AI Not Immediate Threat to India’s IT Sector, But Entry-Level Jobs at Risk
A new report from India’s Council for Research on International Economic Relations reveals that while AI is reshaping the IT services landscape, large firms remain resilient—though entry-level roles face steep decline. The findings contradict global fears of an AI-driven workforce collapse.

Despite global anxieties about artificial intelligence displacing white-collar jobs, a comprehensive new analysis by India’s Council for Research on International Economic Relations (CRIER) suggests that the nation’s $200 billion IT services sector is not facing an immediate existential threat from AI. Instead, the report indicates a structural shift: while mid- and senior-level roles are being augmented by automation tools, entry-level positions—particularly in data entry, basic coding, and customer support—are experiencing the most significant contraction.
The CRIER study, based on employment data from 47 major Indian IT firms and interviews with HR heads across Bangalore, Hyderabad, and Pune, found that AI adoption has accelerated since 2022, primarily in process automation, code generation, and ticket resolution systems. Yet, these technologies have not led to mass layoffs. Instead, firms are retraining staff and reallocating human capital toward higher-value tasks such as AI oversight, client consulting, and complex system integration.
"The AIpocalypse narrative is overblown in the Indian context," said Dr. Meera Nair, lead researcher at CRIER. "What we’re seeing isn’t job destruction, but job evolution. Companies are hiring fewer fresh graduates for routine tasks, but they’re creating new roles that demand hybrid skills—technical literacy combined with domain expertise in finance, healthcare, or logistics."
The report notes a 32% year-over-year decline in entry-level hiring at top-tier IT services firms such as TCS, Infosys, and Wipro, compared to a 7% increase in mid-senior roles requiring AI collaboration skills. Meanwhile, contract-based and freelance engagements have surged by 41%, reflecting a shift toward project-oriented talent models.
Interestingly, the study also found that Indian firms are more cautious than their Western counterparts in deploying AI for customer-facing roles. While U.S. and European firms have widely adopted AI chatbots for tier-1 support, Indian companies continue to rely on human agents for complex, culturally nuanced interactions—preserving thousands of jobs in customer service hubs.

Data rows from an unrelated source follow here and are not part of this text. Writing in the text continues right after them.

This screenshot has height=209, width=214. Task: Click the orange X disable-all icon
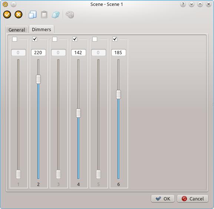tap(19, 14)
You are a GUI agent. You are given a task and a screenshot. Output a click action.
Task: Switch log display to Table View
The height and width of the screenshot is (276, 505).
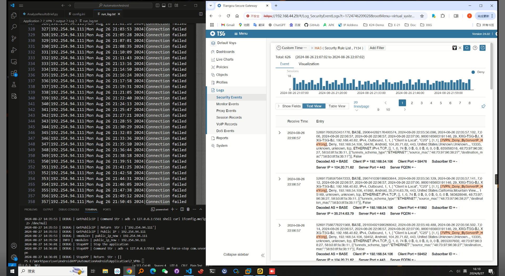click(x=337, y=106)
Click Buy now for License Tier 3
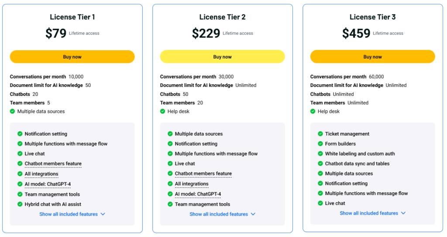The height and width of the screenshot is (237, 447). [x=373, y=56]
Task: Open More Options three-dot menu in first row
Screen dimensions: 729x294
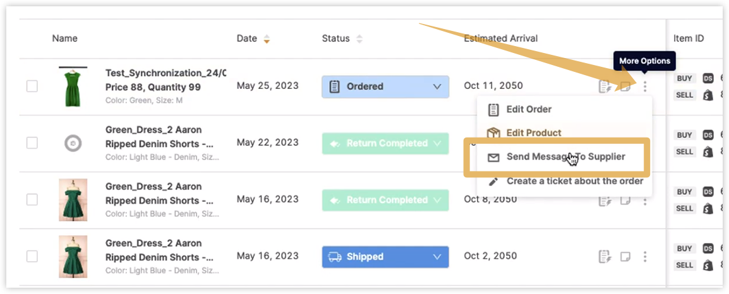Action: pyautogui.click(x=644, y=86)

However, the report warns of growing inequality within the sector. Workers with access to upskilling programs are thriving, while those without—particularly from rural backgrounds or non-premier institutions—are being left behind. "This isn’t a technology problem," Dr. Nair added. "It’s an education and equity problem."

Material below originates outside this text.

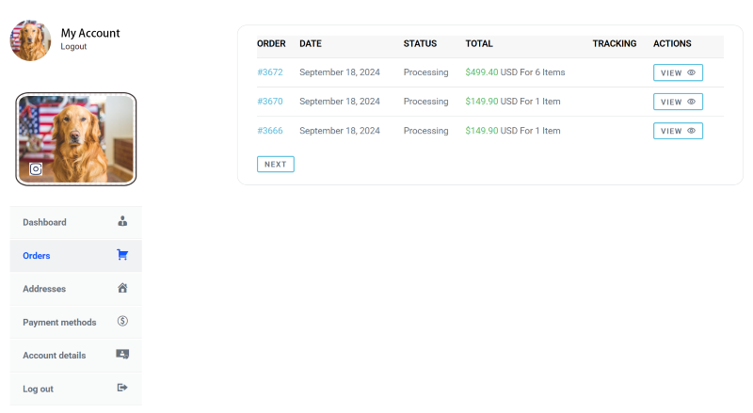
Task: View order #3670 details
Action: (678, 102)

Government and industry leaders are responding. The National Skill Development Corporation has launched a ₹500-crore initiative to train 500,000 youth in AI-augmented workflows by 2026. Meanwhile, industry consortia like NASSCOM are partnering with edtech platforms to certify workers in prompt engineering, AI auditing, and ethical compliance.

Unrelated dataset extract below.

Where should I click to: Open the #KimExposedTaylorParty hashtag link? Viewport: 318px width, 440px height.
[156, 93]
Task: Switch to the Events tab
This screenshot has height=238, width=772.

While sources such as the Indian Motorcycle Forum threads on unrelated topics (e.g., 2026 model announcements and Gilroy-era Harley ownership) contain no relevant data on AI or employment trends, they illustrate the prevalence of digital forum noise—underscoring the need for rigorous, evidence-based journalism in an age of misinformation.
The CRIER findings offer a nuanced counter-narrative to headlines proclaiming AI as an inevitable job killer. In India, the future of work is not about replacement, but redefinition. The challenge lies not in resisting AI, but in ensuring that the benefits of automation are equitably distributed—and that the next generation of workers is prepared not just to use AI, but to lead it.